**PAGE EXTRACT**
---+---

Thursday, December 23, 2021

December 21, 2021

Capping off this year, my son was just admitted to the hospital (he’s been there since about 4:30am when he woke me) for a gut infection—no holes, thankfully!—and getting IV pain meds and antibiotics. Since there is still COVID (Delta, Omicron, fa-la-la-la-la), he had to be tested for that before admittance and they had to give him a chest x-ray in addition to the CT. This poor young man has really been through the wringer! Please, please, let the biologic (Entyvio) work so that he can go into remission. If anyone deserves a break, he does. 

Yesterday, Monday, I drove Robert to KU Medical Center to see Dr. Fox. He was referred to KU by Dr. Jake Deister, the doctor who did his full left shoulder replacement (stemming from a fall at work in June of 2019). In January of 2020, he fell and broke the right shoulder, but no surgery was necessary. Last month, November 2021, he fell when he was helping me push Ethan’s car into the driveway and broke the arm just under the implant. We took him to Hiawatha Hospital where they x-rayed and scanned him at least three times, but couldn’t really see what was wrong. 

They could tell he had a broken arm, but they couldn’t understand what they were seeing in his shoulder and upper arm. The reason for that become clear as Dr. Fox looked at all the x-rays (including the ones his staff took yesterday). The implant, he said, had come loose. In fact, it had been loose for some time and had broken the bone running parallel to it, causing bone loss and pain for Robert. Six weeks into this poor man’s third broken bone, we find out the break in November might have been a blessing in disguise—showing us why he’d been in pain so long.

---+---

**EXERCISE INSTRUCTIONS**
1. Retype the diary entry about the family's hospital visits, beginning at the words "Capping off this" and stopping after "break, he does.".
2. Write what comes next in the diary entry about the family's hospital visits, starting after its final sentence.

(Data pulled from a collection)
---+---

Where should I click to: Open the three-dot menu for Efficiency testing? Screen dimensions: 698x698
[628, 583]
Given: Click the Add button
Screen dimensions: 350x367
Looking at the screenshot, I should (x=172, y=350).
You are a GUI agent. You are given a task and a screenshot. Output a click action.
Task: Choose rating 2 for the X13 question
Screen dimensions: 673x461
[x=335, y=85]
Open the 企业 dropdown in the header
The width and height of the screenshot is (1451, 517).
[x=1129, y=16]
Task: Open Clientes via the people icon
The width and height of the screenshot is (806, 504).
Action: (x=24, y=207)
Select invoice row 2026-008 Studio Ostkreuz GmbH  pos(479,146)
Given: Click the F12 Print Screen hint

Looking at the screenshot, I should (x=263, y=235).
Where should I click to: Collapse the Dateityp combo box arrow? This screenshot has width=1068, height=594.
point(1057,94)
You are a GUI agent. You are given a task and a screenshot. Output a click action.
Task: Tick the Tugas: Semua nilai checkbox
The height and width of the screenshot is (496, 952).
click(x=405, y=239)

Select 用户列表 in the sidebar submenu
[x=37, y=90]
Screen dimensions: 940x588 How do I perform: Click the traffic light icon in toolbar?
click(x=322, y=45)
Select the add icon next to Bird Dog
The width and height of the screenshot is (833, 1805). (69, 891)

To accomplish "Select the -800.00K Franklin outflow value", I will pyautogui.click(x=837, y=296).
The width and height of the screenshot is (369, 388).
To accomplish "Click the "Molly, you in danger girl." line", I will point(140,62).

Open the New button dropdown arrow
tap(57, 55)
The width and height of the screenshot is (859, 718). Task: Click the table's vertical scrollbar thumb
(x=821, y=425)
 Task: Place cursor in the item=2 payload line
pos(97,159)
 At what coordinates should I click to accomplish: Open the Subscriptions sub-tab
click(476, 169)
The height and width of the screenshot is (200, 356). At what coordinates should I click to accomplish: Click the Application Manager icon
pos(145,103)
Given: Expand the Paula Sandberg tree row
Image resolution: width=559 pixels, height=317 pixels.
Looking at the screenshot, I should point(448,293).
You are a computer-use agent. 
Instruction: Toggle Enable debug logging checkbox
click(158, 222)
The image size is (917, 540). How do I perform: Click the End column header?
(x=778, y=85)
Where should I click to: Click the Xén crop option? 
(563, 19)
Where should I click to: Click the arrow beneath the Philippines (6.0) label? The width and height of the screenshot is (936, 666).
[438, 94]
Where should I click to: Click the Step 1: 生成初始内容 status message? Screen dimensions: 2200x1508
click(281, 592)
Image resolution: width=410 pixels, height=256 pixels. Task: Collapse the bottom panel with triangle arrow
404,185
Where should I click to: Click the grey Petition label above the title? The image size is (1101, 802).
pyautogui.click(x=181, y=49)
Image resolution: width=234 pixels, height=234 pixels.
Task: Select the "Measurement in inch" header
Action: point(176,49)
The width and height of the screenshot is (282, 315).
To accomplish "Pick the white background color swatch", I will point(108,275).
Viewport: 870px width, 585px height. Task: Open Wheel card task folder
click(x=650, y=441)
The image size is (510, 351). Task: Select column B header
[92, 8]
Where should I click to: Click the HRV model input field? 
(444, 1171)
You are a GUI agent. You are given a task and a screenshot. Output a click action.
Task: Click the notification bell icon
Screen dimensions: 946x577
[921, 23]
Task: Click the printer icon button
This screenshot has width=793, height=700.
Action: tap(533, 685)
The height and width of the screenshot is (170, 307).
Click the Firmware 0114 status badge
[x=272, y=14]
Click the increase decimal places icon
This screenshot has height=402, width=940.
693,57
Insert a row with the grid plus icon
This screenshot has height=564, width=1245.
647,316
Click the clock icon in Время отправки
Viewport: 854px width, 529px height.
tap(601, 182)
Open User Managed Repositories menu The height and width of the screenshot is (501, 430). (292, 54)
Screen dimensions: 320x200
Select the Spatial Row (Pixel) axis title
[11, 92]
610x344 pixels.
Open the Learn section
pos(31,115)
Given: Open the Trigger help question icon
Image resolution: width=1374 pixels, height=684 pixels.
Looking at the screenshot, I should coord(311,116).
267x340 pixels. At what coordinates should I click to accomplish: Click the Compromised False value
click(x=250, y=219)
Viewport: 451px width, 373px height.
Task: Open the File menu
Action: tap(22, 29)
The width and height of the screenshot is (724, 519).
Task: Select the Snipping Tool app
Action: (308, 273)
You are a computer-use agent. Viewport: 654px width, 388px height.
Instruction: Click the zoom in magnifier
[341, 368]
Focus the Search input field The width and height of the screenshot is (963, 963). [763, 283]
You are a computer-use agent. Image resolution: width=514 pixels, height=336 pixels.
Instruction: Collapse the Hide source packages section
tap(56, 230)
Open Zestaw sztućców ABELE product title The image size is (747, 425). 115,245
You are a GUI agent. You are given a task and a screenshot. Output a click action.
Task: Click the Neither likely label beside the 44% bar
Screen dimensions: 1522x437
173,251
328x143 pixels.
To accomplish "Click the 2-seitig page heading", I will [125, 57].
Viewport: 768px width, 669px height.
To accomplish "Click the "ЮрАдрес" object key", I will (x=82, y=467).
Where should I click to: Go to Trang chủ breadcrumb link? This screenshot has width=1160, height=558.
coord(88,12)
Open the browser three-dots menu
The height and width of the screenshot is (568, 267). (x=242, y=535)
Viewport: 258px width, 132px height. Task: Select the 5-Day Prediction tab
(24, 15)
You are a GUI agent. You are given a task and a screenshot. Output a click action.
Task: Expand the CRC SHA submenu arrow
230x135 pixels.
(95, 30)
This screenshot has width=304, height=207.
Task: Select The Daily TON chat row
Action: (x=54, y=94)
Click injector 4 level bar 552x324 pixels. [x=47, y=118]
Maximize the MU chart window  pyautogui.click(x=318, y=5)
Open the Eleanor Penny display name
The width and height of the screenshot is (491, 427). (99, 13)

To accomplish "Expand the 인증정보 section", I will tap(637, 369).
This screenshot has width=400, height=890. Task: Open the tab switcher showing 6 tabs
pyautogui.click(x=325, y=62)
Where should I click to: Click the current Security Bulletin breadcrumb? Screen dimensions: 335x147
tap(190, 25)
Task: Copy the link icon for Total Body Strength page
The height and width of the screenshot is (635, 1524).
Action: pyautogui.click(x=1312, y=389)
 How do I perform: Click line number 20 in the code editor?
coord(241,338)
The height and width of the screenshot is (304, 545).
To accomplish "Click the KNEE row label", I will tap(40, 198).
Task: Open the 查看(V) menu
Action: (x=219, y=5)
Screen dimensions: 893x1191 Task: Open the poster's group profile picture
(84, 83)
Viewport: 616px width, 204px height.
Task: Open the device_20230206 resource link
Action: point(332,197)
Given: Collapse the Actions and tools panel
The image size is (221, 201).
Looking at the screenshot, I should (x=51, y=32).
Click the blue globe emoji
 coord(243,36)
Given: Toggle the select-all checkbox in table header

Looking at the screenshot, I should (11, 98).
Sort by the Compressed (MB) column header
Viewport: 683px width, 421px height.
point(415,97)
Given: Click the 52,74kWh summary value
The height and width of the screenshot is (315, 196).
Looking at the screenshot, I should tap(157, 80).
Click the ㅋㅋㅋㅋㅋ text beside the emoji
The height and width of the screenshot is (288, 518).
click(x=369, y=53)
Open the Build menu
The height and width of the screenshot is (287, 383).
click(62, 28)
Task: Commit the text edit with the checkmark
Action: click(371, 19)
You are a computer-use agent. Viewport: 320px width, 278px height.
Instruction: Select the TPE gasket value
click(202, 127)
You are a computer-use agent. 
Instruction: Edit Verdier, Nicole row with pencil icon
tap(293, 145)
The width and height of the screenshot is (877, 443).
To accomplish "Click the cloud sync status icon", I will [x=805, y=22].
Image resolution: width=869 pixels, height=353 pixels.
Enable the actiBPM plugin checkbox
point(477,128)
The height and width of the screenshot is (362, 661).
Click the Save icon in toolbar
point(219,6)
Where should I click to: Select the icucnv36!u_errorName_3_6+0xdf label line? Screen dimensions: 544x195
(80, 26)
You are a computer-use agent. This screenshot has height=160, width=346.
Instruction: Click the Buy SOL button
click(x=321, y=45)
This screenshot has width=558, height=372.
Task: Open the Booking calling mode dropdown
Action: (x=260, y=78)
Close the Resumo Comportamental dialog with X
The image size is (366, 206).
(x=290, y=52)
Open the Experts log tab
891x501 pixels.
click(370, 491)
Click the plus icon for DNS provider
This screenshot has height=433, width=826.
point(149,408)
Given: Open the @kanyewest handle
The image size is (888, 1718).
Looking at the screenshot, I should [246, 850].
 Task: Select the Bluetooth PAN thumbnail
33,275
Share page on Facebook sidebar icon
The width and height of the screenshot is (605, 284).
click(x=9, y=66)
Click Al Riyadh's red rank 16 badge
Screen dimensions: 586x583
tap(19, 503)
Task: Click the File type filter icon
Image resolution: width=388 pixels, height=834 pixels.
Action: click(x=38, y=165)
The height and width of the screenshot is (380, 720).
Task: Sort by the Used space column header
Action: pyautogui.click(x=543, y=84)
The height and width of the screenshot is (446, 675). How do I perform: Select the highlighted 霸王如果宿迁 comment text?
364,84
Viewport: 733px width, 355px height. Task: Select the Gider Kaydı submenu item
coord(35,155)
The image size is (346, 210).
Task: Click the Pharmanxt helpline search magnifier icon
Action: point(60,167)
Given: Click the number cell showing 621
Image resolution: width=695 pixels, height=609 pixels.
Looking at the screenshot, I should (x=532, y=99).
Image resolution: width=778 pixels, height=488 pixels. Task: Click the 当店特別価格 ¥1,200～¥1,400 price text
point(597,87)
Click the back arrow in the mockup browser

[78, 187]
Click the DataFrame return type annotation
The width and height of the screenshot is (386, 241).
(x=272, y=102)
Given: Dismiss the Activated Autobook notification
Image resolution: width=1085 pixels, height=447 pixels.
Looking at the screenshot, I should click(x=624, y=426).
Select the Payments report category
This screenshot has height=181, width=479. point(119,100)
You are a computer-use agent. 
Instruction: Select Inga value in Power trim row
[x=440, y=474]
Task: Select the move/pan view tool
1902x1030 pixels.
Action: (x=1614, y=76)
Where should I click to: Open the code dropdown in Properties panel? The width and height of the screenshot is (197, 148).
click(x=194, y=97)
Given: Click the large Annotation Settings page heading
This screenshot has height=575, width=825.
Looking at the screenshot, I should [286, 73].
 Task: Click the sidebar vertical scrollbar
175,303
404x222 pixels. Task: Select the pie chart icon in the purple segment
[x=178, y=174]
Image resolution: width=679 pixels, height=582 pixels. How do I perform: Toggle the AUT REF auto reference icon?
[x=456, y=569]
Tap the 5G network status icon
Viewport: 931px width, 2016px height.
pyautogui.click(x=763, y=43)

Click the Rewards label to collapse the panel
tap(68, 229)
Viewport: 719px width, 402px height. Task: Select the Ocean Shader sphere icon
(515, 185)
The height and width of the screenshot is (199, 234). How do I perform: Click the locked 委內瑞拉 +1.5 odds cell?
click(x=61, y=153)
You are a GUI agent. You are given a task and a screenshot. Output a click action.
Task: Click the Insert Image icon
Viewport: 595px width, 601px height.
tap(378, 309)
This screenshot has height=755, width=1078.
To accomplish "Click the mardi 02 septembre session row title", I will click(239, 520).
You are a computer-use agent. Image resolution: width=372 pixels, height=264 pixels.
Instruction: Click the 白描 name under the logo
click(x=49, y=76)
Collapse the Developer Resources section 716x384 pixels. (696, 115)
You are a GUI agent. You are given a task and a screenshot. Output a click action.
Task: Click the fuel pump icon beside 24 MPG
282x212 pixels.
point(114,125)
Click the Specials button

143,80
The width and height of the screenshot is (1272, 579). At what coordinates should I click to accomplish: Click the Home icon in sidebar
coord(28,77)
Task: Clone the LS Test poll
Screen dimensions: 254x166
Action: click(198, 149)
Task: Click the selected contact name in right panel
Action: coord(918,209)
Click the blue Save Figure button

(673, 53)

---+---

**TASK-BY-TASK OUTPUTS**
1.
Capping off this year, my son was just admitted to the hospital (he’s been there since about 4:30am when he woke me) for a gut infection—no holes, thankfully!—and getting IV pain meds and antibiotics. Since there is still COVID (Delta, Omicron, fa-la-la-la-la), he had to be tested for that before admittance and they had to give him a chest x-ray in addition to the CT. This poor young man has really been through the wringer! Please, please, let the biologic (Entyvio) work so that he can go into remission. If anyone deserves a break, he does.

2.
I’ve never seen a doctor so furious as Dr. Fox was after examining Robert and viewing the x-rays. He needed several moments of silence as he tried to determine what to say to us. When he told us that the implant had failed, likely due to faulty work by the other surgeon and certainly faulty after care, we were both stunned into silence. We both felt so betrayed and so angry that it was difficult to speak. Once Dr. Fox got himself into control, he said he would take care of Robert. He told us he was concerned that there might be infection around the implant, so Robert is going back to KU on Thursday (with Cathleen this time, I don’t have enough days off right now) to get his shoulder aspirated and speak with the anesthesiologist. Then the fluid needs to be cultured for two weeks and he’ll have a virtual visit with Dr. Fox to discuss the surgery. It’s scheduled for January 11, 2022.

If there is any fortune to be had in this whole mess it is that since the original surgery caused the damage, this will still be covered under worker’s compensation. My boys are not doing well and I am heartbroken for their pain. If I could take it, I would, but that’s not the way the world works. 

Weather or not . . .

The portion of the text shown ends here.